Bem sei que as revistas cor-de-rosa são coisas horrendas, mas esta capa causou-me ainda mais nervos do que já é normal. Vejamos: mãe do ano? Porquê? Porque teve um filho com o Cristiano Ronaldo?! Hum... Para mim serão mães do ano e de todos os anos aquelas que se matam a trabalhar para sustentar os filhos, que estão lá para eles, mesmo que o tempo seja pouco, que fazem o ordenado esticar até ao máximo para que os filhos possam andar bem alimentados, vestidos, cuidados. Mães do ano podem ser as que perderam tudo nos incêndios e que se viram do avesso para continuar a sua vida e a dos seus filhos. Mas, claro, para as chamadas “revistas do coração”, estas mães não têm glamour suficiente para serem mães do ano. 

A capa indica também a filha de Ronaldo como “a bebé mais aguardada de sempre”. Sim, porque qualquer mulher que tenha tido filhos aguardou com menor expectativa os seus próprios bebés do que a chegada da filha da Georgina. E vá lá que o determinante usado antes de “bebé” está no feminino, senão a mais nova do CR7 chegava a ser considerada pela revista como o bebé mais aguardado de sempre e lá se ia lugar do Menino Jesus, a.k.a. Messias, como o mais esperado de sempre. 

Se calhar há mesmo por aí doidos que vibram tanto com as vidas alheias que talvez para eles a miúda de um jogador de futebol seja mesmo o bebé mais aguardado do ano. E pode acontecer que essas pessoas creiam que a mãe dessa criança é mesmo a mãe do ano só mesmo pelo facto de a ter dado à luz. Há opiniões para tudo. A mim parece-me tudo de um exagero ridículo. Confesso que quando vi a capa até a considerei um pouco ofensiva precisamente pela escolha das palavras “mãe do ano”, mas no contexto de uma revista cor-de-rosa cujos conteúdos são futilidades, lá terá o seu significado. A quem não gosta dessas publicações e não liga um caracol à vida dos famosos, estas coisas ou não dizem nada ou parecem total e ridiculamente desproporcionadas. É o caso. 

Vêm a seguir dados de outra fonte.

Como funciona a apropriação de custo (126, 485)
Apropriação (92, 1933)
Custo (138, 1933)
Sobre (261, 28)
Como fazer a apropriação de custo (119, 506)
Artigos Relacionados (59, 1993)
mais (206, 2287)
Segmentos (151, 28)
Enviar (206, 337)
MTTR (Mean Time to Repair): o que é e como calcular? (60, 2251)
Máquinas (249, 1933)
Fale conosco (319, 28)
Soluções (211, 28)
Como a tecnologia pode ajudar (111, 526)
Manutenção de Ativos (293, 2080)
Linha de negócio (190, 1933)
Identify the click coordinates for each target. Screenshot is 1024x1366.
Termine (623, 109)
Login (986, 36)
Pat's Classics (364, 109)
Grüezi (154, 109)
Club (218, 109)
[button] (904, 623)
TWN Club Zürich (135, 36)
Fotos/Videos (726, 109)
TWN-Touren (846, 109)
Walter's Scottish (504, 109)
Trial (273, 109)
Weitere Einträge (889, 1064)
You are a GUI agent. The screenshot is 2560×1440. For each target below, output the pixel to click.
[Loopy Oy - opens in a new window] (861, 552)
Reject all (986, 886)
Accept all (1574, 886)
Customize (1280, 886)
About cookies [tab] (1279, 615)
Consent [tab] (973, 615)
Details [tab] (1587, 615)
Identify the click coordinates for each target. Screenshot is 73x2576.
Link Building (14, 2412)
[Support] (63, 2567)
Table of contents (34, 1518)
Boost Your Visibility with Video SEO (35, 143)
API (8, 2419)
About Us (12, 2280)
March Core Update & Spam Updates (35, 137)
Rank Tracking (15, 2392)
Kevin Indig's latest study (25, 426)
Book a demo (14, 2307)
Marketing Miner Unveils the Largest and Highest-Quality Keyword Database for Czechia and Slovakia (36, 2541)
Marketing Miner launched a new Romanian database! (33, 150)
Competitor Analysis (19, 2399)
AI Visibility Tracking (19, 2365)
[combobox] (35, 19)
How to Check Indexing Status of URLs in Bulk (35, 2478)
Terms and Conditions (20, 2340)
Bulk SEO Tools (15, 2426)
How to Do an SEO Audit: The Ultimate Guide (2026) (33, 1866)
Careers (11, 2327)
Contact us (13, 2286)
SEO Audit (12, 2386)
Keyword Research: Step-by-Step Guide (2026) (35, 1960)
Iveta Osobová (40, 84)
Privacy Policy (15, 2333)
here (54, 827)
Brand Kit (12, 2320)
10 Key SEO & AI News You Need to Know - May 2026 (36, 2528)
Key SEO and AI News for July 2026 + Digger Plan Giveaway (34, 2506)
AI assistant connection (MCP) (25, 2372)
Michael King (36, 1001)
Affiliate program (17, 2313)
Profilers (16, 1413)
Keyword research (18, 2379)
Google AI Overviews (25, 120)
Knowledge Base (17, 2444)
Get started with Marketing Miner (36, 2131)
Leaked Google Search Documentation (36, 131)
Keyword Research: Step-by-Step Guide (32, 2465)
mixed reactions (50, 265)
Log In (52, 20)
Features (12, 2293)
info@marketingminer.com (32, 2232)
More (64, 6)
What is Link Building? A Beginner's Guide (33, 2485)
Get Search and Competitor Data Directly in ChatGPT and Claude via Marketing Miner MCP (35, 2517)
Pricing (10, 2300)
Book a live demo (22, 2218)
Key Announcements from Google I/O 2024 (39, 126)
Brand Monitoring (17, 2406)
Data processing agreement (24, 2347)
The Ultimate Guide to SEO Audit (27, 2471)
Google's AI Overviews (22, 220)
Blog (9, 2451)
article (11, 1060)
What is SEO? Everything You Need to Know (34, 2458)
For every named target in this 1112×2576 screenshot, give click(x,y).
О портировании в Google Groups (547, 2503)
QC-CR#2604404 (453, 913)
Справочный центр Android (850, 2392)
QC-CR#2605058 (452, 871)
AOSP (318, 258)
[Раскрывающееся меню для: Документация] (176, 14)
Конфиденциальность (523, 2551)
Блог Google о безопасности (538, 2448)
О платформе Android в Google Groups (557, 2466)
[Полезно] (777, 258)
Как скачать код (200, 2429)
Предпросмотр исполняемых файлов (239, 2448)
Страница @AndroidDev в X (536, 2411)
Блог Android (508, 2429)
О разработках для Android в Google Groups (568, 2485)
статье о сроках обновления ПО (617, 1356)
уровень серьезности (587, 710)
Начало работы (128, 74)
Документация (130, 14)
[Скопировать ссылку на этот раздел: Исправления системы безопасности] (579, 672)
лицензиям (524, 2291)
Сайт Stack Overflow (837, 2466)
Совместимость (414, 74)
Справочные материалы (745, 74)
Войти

segunda-feira, 1 de janeiro de 2018

Saídas e entradas

Ora bem: deixem-me contar-vos como terminou a porcaria do ano de 2017 e como começou para mim 2018. 

Depois do jantar, ainda antes de o terminar, comecei a sentir-me empanturrada. Às dez da noite parecia saída de uma sequela de O Exorcista. Vomitei à grande. E assim foi a minha noite: uma sucessão de vómitos. Nem champanhe, nem os M&M’s que comemos em vez das passas... Nada. Não tive direito a celebrar o fim de 2017 como queria. 

Mas, ainda assim, foi a loucura porque posso afirmar que fiz a minha primeira directa. Quem é que conseguiria dormir meio sentada devido às dores de estômago e ao medo de vomitar durante o sono? Às três da manhã andava a limpar o chão porque não consegui chegar a tempo à casa de banho e às cinco estava no sofá enrolada num edredão e num cobertor devido aos arrepios de frio e às dores no corpo. A sede era imensa, mas beber água significava vomitar outra vez. Foi tudo muito bom. Até consegui arranjar uma nódoa negra na cara ao tentar rapidamente levantar o tampo da sanita num dos ataques de vómito incontrolável. Desculpem-me o grafismo da coisa, mas é para verem como foi terrível. 

Portanto, 2017 foi tão mau para mim que até para acabar deu chatices. E, depois de um ano assim, começar outro desta forma... Ninguém merece. Vamos deixar a mariscada para outro dia em que celebraremos como se fosse novamente o primeiro dia do ano. Mas já ninguém me tira a lembrança de um ano que até para terminar foi ranhoso.